Can we write a variant of searchByRelevance that can search 20k phones with long names in an eyeblink? Yes, and in fact we can probably also do a million or more! I won't go into the details line by line, but we can get much better speed by using appropriate lookup structures:
// lookup table by word in the name
function createIndex(phones) {
return _.reduce(phones, function(lookup, phone) {
_.each(phone.name.split(' '), function(word) {
var matchingPhones = (lookup[word] || []);
matchingPhones.push(phone.id);
lookup[word] = matchingPhones;
});
return lookup;
}, {});
}
// search using lookup tables
function searchByRelevance(phonesById, idsByWord, searchString) {
var groups = _.chain(searchString.split(' '))
.map(_.propertyOf(idsByWord))
.compact()
.flatten()
.countBy()
.pairs()
.groupBy('1');
return groups.keys()
.sortBy(Number)
.reverse()
.map(_.propertyOf(groups.value()))
.flatten(true) // only one level of flattening
.map('0')
.map(_.propertyOf(phonesById))
.value();
}
To use this, we create the lookup tables once, then reuse them for each search. We need to recreate the lookup tables only if the JSON data of phones change.
var phonesById = _.indexBy(phones);
var idsByWord = createIndex(phones);
searchByRelevance(phonesById, idsByWord, 'Samsung galaxy A20s ultra')
// [ { name: 'Samsung galaxy', id: 839 },
// { name: 'Samsung S20s ultra', id: 514 },
// { name: 'Samsung A10s', id: 845 },
// { name: 'Apple iphone ultra', id: 159 } ]
searchByRelevance(phonesById, idsByWord, 'Apple')
// [ { name: 'Apple iphone ultra', id: 159 } ]
To appreciate how much faster this is, let's count the smallest operations again. In createIndex, the smallest most frequent operation is storing an association between a word and the id of a phone. We do this once for each phone, for each word in its name. In searchByRelevance, the smallest most frequent operation is incrementing the relevance of a given phone in the countBy step. We do this once for each word in the search string, for each phone that matches that word.
We can estimate the number of matching phones for a given search string if we make some reasonable assumptions. The most frequent words in the phone names are probably the brands, such as "Samsung" and "Apple". Since there are at least ten brands, we can assume that the number of phones that match a given search term is generally less than 10% of the total number of phones. So the time it takes to execute one search is the number of words in the search string, times the number of phones, times 10% (i.e., divided by 10).
So if we have 100 phones with on average 3 words in the name, then indexing takes 100 * 3 = 300 times storing an association in the idsByWord lookup table. Performing a search with 5 words in the search string takes only 5 * 100 * 10% = 50 relevance increments.

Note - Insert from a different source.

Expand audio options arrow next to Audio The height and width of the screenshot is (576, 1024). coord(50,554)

This is already much faster than the 1500 word comparisons we needed without lookup tables, although the human behind the computer will not notice the difference in this case.

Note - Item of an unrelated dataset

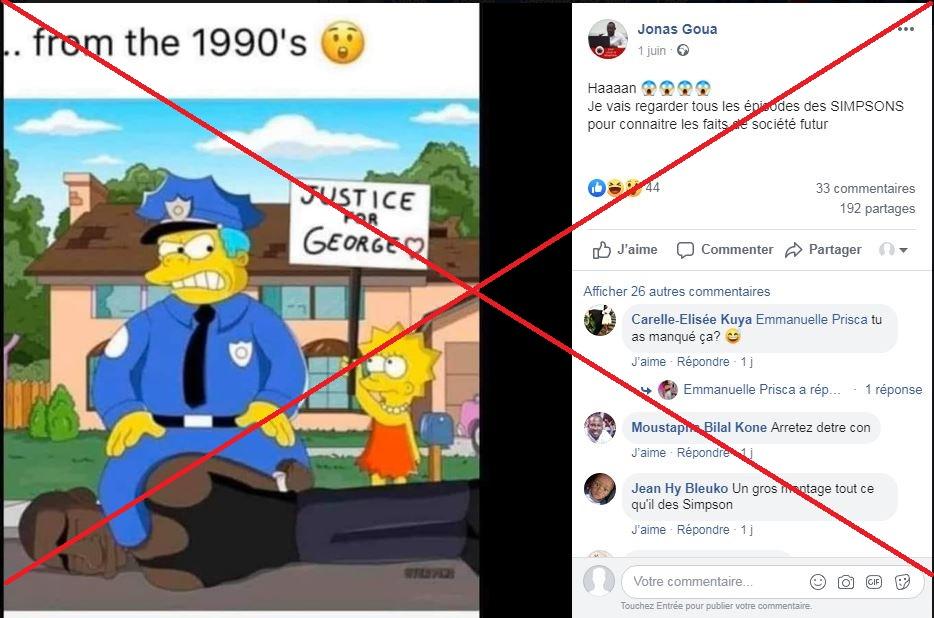Click the GIF icon in comment box
The image size is (934, 618).
point(873,582)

The speed advantage of the approach with the lookup table further increases with larger inputs:
┌───────────────────┬───────┬────────┬───────┐
│ Problem size │ Small │ Medium │ Large │
├───────────────────┼───────┼────────┼───────┤
│ phones │ 100 │ 20k │ 1M │
│ words per name │ 3 │ 5 │ 8 │
│ search terms │ 5 │ 10 │ 15 │
├───────────────────┼───────┼────────┼───────┤
│ w/o lookup tables │ │ │ │
│ word comparisons │ 1500 │ 1M │ 120M │
├───────────────────┼───────┼────────┼───────┤
│ w/ lookup tables │ │ │ │
│ associations │ 300 │ 100k │ 8M │
│ increments │ 50 │ 20k │ 1.5M │
└───────────────────┴───────┴────────┴───────┘
This is, in fact, still underestimating the speed advantage, since the percentage of phones that match a given search term is likely to drop as the number of phones increases.
Lookup tables make searching much faster. But is it better? As I said before, for small problem sizes, the speed difference will not be noticable. A disadvantage of the lookup tables is that this requires more code, which makes it a bit harder understand, as well as taking more effort to maintain. It also requires a lookup table as large as the number of associations, which means we will be using much more additional memory than before.
To conclude, what is "best" always depends on a tradeoff between different constraints, such as code size, speed and memory usage. It is up to you to decide how you want to weigh these constraints relative to each other.